3. The within judicial review proceedings were instituted in response to an indication by the Circuit Court in March 2016 that it intended to accede to the DPP's application to state a case to the Court of Appeal. The applicants in the judicial review proceedings are three of the four respondents to the forfeiture application. (The fourth respondent is a notice party to these judicial review proceedings, and has indicated through counsel that it supports the application for judicial review). The judicial review proceedings seek, in effect, to restrain the taking of any further steps in respect of the forfeiture application on the basis that those proceedings have been dismissed. The DPP opposes this relief.

4. The judicial review proceedings came on for hearing before me on 15 January 2019.

5. The stance which has been adopted by the DPP is so extraordinary that I adjourned the judicial review proceedings overnight in order to allow counsel on behalf of the DPP to confirm his instructions.
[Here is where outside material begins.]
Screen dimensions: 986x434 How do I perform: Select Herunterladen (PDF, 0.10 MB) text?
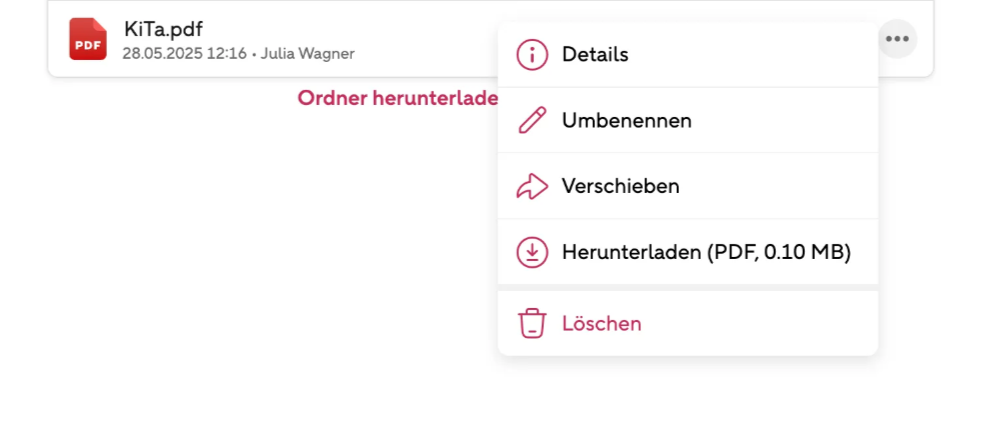click(x=706, y=252)
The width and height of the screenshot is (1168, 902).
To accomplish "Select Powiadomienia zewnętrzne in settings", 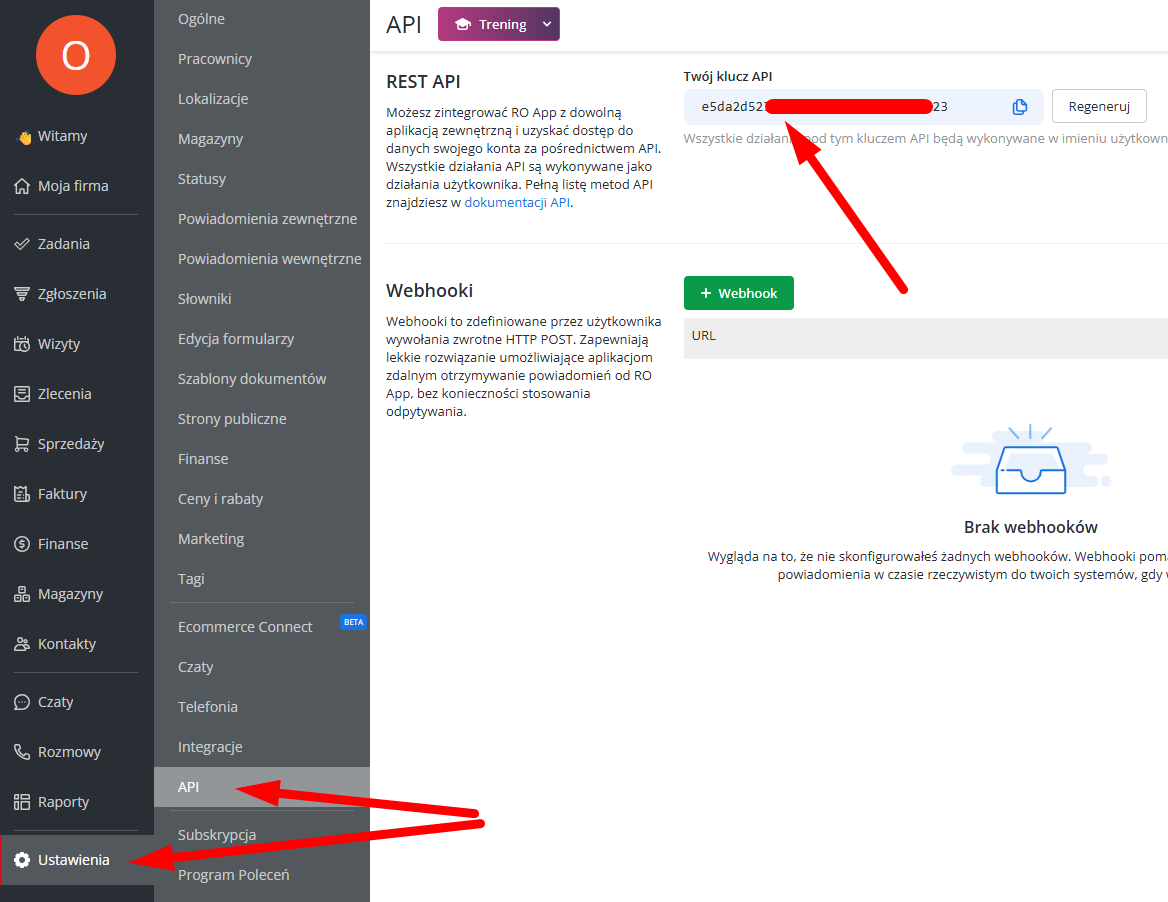I will coord(267,219).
Counsel informed me on the following day that the DPP's position remained as before.

6. For the reasons set out below, I have concluded that the DPP's position is untenable, and fails to respect the principle of res judicata and the hierarchy of the courts.

THE FORFEITURE APPLICATION
7. The forfeiture application related to cash which had been seized at Shannon Airport in May 2010. The cash was in a variety of different currencies, and was equivalent in value to approximately €210,000.

8. Section 39 of the Criminal Justice Act 1994 (as amended by the Proceeds of Crime Act 2005) provides that a judge of the Circuit Court may order the forfeiture of any cash which has been seized if satisfied that the cash, directly or indirectly, represents the proceeds of crime, or is intended by any person for use in connection with any criminal conduct. Section 38 of the Criminal Justice Act 1994 authorises the District Court to order the detention of cash seized for periods not exceeding three month intervals and for a total period not exceeding two years from the date of the (first) order for detention. The combined effect of the two sections is that an application to forfeit cash must be made within two years of the date of the (first) detention order.

9. Section 38(3A) of the Criminal Justice Act 1994 (as inserted in 2005) provides that where an application is made under section 39(1) for an order for the forfeiture of cash detained, the cash shall, notwithstanding the two-year time limit, continue to be so detained until the application is finally determined.

10. The forfeiture application was instituted by way of an originating notice of motion as required under Order 69 of the Circuit Court Rules. There were four parties named as respondents / notice parties to the forfeiture application. For ease of exposition, I will use the shorthand " respondents " rather than " respondents / notice parties " to describe these parties.

11. Three of these four respondents issued a notice of motion seeking to dismiss the forfeiture application on the basis that one of the parties, Mr Davis, had not been served with the originating notice of motion within the two-year time limit. The fourth respondent, Anona International Traders Ltd. (" Anona International "), was not a party to this motion. It is accepted that Anona International is now the only party claiming ownership of the cash.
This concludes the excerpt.